I don’t know what it is that lures you away from God, what voices tempt you to reject the promise of God’s grace, what leaves you feeling alone and desolate and searching for something to fill the gaping hole in your heart. It may be something wholly unrelated to anything named aloud today. But here is the good news for all of us: regardless of the circumstances of our lives or the state of our relationships, we can return home today. You can go home—not to a home that may have rejected you or that judges you or that puts “ifs” on love; you can return to the love of God that is always there waiting to embrace you and to flood and fill the emptiness within. And here’s the thing: you can return to God, you can seek that voice of God’s love within, even if your motivation isn’t entirely pure. Maybe you’re at your wit’s end and figure this whole love of God thing is your last-ditch attempt to not feel so miserable. God’s love is still ready to embrace you.

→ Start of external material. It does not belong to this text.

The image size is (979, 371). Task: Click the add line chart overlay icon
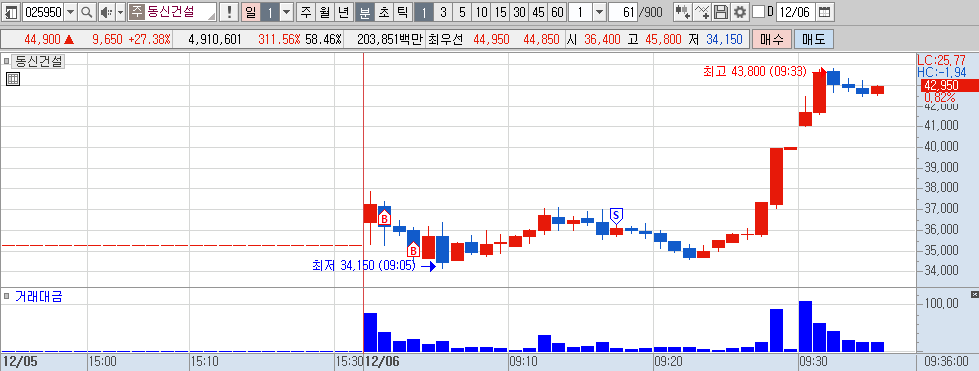pyautogui.click(x=702, y=12)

The journey home may begin with a true moment of repentance, of waking up, of “coming to yourself;” perhaps that means seeing the destructive, selfish decisions you’ve made or the choices that have done harm to yourself or others; perhaps it means acknowledging how often you take for granted the support and love offered by people in your life; perhaps it means admitting how forgetful you are about what and who matters most of all. For each of us, as with the younger son, the thing that will draw us home is remembering what it’s like when we dwell with God, to remember the reality of God’s abundant love and mercy—love and mercy to spare. And then, once we find ourselves on that path, the journey continues with gratitude and praise.

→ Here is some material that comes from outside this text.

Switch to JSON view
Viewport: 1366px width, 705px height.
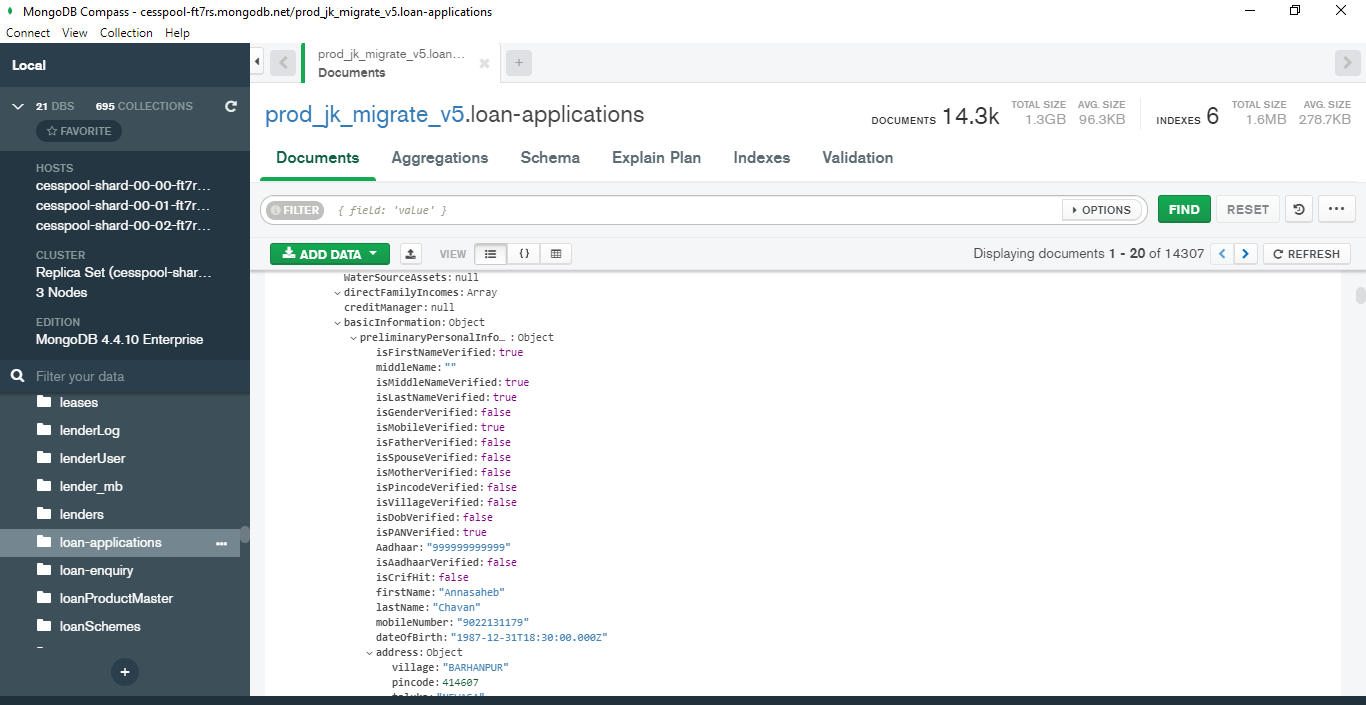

Come, thou Fount of every blessing,
tune my heart to sing thy grace;
streams of mercy, never ceasing,
call for songs of loudest praise.
Teach me some melodious sonnet,
sung by flaming tongues above.
Praise the mount! I'm fixed upon it,
mount of thy redeeming love.[vi]

[i] Robert Robinson, “Come, Thou Fount of Every Blessing,” in The United Methodist Hymnal (Nashville: The United Methodist Publishing House, 1989), 400.

[ii] Henri J.M. Nouwen, The Return of the Prodigal Son (New York: Doubleday, 1992), 37.

[iii] Ibid.

[iv] Ibid., 39.

[v] Ibid., 41.

[vi] Robinson, “Come, Thou Fount of Every Blessing,” stanza one.